ENTRIES SUPPLIED start
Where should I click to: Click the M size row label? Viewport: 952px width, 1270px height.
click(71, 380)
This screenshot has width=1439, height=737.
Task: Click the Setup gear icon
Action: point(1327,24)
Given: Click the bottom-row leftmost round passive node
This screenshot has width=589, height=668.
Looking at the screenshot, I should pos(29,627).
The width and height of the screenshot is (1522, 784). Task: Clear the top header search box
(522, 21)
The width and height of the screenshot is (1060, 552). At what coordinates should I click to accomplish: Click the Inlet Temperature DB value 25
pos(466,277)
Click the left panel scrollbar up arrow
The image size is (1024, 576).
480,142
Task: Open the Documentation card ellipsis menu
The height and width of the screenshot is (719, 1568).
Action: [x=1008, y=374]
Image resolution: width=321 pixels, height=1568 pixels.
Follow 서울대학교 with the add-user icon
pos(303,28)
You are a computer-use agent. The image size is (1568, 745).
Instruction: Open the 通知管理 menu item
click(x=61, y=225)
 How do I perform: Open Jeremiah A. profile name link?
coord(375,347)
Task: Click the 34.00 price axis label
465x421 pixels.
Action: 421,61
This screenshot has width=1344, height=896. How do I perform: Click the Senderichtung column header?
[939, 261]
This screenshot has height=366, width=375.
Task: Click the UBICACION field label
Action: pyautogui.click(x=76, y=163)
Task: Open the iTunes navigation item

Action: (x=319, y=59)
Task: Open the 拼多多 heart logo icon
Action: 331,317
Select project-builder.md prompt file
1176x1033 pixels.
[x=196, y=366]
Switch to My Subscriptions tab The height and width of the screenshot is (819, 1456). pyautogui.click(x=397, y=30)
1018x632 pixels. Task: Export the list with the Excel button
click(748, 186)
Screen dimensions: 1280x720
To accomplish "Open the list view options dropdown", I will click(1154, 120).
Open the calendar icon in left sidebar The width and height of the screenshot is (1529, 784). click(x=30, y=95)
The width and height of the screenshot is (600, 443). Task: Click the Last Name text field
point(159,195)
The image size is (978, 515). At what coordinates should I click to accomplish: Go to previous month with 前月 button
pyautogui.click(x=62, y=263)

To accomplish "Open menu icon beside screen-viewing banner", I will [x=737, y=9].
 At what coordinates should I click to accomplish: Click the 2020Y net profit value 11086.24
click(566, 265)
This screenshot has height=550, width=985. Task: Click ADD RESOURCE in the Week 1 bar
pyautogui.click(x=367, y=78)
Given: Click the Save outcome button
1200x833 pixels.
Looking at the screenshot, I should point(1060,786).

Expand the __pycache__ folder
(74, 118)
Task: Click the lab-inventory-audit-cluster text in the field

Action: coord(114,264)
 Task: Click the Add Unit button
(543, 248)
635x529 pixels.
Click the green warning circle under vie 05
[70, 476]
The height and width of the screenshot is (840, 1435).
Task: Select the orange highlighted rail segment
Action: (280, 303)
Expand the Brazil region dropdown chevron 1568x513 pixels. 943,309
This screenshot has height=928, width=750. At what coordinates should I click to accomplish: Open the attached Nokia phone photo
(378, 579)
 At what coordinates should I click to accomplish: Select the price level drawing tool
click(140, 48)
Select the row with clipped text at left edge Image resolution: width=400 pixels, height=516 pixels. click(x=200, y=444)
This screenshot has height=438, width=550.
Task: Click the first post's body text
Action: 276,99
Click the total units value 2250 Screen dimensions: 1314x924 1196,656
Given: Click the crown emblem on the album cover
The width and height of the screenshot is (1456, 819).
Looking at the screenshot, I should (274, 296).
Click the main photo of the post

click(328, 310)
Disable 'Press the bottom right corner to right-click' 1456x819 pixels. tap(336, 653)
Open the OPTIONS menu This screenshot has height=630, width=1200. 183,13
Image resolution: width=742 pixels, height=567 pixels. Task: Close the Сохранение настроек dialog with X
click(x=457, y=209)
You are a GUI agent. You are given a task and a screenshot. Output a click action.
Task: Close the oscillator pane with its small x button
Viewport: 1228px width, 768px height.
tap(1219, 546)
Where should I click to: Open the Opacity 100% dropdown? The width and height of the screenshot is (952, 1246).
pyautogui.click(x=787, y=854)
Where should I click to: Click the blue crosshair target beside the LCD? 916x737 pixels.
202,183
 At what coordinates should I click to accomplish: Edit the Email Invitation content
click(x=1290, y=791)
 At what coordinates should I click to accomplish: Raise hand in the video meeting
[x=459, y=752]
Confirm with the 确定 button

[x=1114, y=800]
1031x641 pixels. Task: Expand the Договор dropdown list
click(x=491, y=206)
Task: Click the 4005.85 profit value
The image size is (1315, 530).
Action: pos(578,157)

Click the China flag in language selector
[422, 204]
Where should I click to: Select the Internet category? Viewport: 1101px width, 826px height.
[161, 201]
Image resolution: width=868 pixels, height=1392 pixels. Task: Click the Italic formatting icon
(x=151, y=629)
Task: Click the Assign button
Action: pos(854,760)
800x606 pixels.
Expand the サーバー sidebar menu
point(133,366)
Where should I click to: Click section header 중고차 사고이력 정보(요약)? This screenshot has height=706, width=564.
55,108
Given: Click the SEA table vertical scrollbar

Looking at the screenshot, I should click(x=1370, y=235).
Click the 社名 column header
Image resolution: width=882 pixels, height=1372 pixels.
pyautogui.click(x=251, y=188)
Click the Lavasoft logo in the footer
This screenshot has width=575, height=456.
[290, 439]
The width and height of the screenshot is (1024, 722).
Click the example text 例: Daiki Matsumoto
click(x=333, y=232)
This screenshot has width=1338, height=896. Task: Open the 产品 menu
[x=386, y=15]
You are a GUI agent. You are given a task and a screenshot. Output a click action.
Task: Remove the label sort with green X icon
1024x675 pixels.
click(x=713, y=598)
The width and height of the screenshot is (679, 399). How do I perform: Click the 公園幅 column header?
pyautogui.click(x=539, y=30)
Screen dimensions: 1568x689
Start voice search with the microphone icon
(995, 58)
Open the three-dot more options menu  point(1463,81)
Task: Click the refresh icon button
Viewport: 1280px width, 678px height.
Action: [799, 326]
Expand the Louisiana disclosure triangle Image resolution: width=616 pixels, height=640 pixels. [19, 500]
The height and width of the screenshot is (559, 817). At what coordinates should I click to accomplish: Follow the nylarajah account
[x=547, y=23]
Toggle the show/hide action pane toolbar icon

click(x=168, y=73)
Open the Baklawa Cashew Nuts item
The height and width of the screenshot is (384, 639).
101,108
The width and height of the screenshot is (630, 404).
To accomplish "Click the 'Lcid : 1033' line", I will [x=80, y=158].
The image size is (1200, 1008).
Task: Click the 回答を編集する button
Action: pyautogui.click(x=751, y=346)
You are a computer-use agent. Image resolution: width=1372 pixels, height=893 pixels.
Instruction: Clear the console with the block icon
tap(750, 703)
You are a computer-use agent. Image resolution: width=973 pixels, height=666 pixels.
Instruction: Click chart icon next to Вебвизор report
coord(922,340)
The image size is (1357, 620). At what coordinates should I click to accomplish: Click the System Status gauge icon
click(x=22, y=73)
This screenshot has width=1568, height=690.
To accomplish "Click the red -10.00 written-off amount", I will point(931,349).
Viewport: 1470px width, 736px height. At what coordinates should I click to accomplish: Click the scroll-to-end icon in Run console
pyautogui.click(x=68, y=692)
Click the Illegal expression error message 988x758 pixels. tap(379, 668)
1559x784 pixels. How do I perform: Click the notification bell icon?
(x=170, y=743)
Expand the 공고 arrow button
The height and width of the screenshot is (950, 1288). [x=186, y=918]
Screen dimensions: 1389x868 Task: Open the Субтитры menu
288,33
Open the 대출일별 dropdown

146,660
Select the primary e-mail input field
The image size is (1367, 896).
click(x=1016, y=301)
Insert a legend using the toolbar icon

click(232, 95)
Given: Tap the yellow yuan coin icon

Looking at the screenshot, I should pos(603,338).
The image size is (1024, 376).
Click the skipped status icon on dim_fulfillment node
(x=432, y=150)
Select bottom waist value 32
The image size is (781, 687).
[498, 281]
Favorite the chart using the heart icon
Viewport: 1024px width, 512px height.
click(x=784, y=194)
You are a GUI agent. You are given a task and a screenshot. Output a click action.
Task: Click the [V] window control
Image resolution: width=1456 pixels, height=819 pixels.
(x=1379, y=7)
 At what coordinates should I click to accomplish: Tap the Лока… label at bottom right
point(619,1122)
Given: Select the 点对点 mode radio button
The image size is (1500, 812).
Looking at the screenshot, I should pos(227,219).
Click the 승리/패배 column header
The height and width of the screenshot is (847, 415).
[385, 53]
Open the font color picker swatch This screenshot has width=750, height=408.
ENTRIES SUPPLIED end
Render the lines of the records above as a JSON list of strings, one string per line with blank lines left out, from the line with "The width and height of the screenshot is (679, 399)." up to and including the line with "click(232, 95)".

ANSWER TO THIS TASK.
[
  "The width and height of the screenshot is (679, 399). How do I perform: Click the 公園幅 column header?",
  "pyautogui.click(x=539, y=30)",
  "Screen dimensions: 1568x689",
  "Start voice search with the microphone icon",
  "(995, 58)",
  "Open the three-dot more options menu  point(1463,81)",
  "Task: Click the refresh icon button",
  "Viewport: 1280px width, 678px height.",
  "Action: [799, 326]",
  "Expand the Louisiana disclosure triangle Image resolution: width=616 pixels, height=640 pixels. [19, 500]",
  "The height and width of the screenshot is (559, 817). At what coordinates should I click to accomplish: Follow the nylarajah account",
  "[x=547, y=23]",
  "Toggle the show/hide action pane toolbar icon",
  "click(x=168, y=73)",
  "Open the Baklawa Cashew Nuts item",
  "The height and width of the screenshot is (384, 639).",
  "101,108",
  "The width and height of the screenshot is (630, 404).",
  "To accomplish \"Click the 'Lcid : 1033' line\", I will [x=80, y=158].",
  "The image size is (1200, 1008).",
  "Task: Click the 回答を編集する button",
  "Action: pyautogui.click(x=751, y=346)",
  "You are a computer-use agent. Image resolution: width=1372 pixels, height=893 pixels.",
  "Instruction: Clear the console with the block icon",
  "tap(750, 703)",
  "You are a computer-use agent. Image resolution: width=973 pixels, height=666 pixels.",
  "Instruction: Click chart icon next to Вебвизор report",
  "coord(922,340)",
  "The image size is (1357, 620). At what coordinates should I click to accomplish: Click the System Status gauge icon",
  "click(x=22, y=73)",
  "This screenshot has width=1568, height=690.",
  "To accomplish \"Click the red -10.00 written-off amount\", I will point(931,349).",
  "Viewport: 1470px width, 736px height. At what coordinates should I click to accomplish: Click the scroll-to-end icon in Run console",
  "pyautogui.click(x=68, y=692)",
  "Click the Illegal expression error message 988x758 pixels. tap(379, 668)",
  "1559x784 pixels. How do I perform: Click the notification bell icon?",
  "(x=170, y=743)",
  "Expand the 공고 arrow button",
  "The height and width of the screenshot is (950, 1288). [x=186, y=918]",
  "Screen dimensions: 1389x868 Task: Open the Субтитры menu",
  "288,33",
  "Open the 대출일별 dropdown",
  "146,660",
  "Select the primary e-mail input field",
  "The image size is (1367, 896).",
  "click(x=1016, y=301)",
  "Insert a legend using the toolbar icon",
  "click(232, 95)"
]